» **Goal of the exercise**
For the material below, please count the lines containing "sidebar". Reply with the count alone.

» **Exercise material**
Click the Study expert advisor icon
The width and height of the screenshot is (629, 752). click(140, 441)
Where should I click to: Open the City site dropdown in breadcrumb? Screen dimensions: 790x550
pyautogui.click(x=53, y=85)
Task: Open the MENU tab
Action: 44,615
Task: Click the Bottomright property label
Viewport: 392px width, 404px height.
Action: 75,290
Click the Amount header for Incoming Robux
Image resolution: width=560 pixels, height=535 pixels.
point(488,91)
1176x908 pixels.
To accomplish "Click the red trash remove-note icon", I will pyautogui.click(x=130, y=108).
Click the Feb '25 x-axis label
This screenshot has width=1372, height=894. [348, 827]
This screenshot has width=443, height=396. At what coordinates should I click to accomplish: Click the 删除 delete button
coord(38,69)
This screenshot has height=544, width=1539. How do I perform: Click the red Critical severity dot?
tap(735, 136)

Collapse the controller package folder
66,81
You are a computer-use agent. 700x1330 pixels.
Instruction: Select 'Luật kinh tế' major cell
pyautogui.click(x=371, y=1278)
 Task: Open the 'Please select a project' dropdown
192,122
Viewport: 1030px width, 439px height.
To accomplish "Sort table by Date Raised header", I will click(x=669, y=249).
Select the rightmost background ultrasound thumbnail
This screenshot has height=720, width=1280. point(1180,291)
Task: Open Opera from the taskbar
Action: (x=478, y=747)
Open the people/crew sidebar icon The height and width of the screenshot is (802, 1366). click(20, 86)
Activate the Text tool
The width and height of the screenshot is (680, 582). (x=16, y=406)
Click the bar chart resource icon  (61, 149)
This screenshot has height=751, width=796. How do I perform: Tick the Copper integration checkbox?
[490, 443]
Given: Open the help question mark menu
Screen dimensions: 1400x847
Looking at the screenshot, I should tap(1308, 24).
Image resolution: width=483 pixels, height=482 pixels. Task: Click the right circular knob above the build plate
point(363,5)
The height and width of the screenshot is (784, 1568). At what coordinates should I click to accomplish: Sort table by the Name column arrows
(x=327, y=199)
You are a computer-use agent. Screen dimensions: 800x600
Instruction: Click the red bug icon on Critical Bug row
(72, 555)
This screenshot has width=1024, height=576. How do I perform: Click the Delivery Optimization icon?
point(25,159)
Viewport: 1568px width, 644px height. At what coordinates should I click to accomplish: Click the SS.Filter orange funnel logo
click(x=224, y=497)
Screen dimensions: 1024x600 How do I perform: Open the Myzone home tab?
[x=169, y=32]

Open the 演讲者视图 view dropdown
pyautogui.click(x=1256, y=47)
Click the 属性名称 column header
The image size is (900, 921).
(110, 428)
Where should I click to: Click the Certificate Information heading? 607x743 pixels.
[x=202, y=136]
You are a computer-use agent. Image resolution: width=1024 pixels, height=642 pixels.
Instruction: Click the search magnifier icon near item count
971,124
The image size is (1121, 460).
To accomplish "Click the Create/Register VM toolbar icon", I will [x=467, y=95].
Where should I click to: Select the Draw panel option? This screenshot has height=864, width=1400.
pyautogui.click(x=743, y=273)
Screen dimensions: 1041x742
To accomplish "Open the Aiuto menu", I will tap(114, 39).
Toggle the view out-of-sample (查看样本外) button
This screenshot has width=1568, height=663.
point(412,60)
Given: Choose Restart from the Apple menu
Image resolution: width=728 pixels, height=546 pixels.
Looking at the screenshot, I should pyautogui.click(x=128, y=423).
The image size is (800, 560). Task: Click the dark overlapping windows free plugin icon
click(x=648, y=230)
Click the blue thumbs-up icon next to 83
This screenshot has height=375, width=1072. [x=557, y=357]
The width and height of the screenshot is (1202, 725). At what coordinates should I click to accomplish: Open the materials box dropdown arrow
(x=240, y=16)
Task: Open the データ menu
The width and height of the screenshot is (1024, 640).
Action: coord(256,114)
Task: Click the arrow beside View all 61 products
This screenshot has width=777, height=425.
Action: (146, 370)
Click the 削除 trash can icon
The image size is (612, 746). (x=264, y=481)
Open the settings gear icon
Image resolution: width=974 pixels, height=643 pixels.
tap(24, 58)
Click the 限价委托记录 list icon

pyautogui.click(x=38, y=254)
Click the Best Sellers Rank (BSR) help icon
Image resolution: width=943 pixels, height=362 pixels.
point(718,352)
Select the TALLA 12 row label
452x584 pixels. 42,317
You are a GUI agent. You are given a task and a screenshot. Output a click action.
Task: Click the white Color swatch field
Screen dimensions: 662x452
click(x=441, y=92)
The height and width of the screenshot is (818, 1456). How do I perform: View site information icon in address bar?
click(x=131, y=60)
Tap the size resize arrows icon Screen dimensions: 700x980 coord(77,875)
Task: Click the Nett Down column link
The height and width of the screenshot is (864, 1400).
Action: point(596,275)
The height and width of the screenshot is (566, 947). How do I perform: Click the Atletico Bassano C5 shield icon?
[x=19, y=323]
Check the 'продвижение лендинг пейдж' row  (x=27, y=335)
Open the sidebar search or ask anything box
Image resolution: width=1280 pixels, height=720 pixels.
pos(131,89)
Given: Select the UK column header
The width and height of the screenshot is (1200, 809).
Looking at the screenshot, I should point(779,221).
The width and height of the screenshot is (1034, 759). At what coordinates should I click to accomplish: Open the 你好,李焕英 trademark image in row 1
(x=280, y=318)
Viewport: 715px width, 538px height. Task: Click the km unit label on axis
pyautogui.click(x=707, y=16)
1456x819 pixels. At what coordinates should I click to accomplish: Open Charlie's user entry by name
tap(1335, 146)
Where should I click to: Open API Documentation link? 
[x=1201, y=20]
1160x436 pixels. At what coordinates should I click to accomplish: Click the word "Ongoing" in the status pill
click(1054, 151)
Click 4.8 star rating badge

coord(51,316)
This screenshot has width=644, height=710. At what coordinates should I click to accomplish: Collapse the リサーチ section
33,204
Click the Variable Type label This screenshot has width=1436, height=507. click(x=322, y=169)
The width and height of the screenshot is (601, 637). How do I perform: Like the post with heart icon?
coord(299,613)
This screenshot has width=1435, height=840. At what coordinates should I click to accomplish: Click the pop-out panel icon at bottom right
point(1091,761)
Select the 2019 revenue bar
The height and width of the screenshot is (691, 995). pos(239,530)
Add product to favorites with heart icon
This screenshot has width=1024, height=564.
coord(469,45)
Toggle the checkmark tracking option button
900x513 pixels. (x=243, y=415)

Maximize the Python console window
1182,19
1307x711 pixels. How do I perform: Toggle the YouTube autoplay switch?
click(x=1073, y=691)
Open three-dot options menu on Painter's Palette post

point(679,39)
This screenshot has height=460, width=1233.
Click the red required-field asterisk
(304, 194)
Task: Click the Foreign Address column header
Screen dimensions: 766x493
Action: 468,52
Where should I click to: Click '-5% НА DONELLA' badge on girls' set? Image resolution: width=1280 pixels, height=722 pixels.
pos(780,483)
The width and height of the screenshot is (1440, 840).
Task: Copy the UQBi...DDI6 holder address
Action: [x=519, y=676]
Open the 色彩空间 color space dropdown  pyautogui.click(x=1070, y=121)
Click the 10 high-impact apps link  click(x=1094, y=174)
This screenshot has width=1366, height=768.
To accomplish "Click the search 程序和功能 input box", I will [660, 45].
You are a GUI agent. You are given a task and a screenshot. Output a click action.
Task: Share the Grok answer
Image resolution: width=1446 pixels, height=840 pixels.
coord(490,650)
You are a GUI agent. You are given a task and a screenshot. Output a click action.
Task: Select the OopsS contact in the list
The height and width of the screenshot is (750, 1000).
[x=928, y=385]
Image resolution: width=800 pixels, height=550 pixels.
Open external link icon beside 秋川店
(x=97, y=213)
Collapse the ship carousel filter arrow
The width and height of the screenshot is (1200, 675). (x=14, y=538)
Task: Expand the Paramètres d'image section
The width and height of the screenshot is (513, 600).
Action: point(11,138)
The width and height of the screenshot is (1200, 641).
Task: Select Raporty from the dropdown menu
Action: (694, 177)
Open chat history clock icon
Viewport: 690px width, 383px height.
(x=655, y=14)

» **Result of the exercise**
2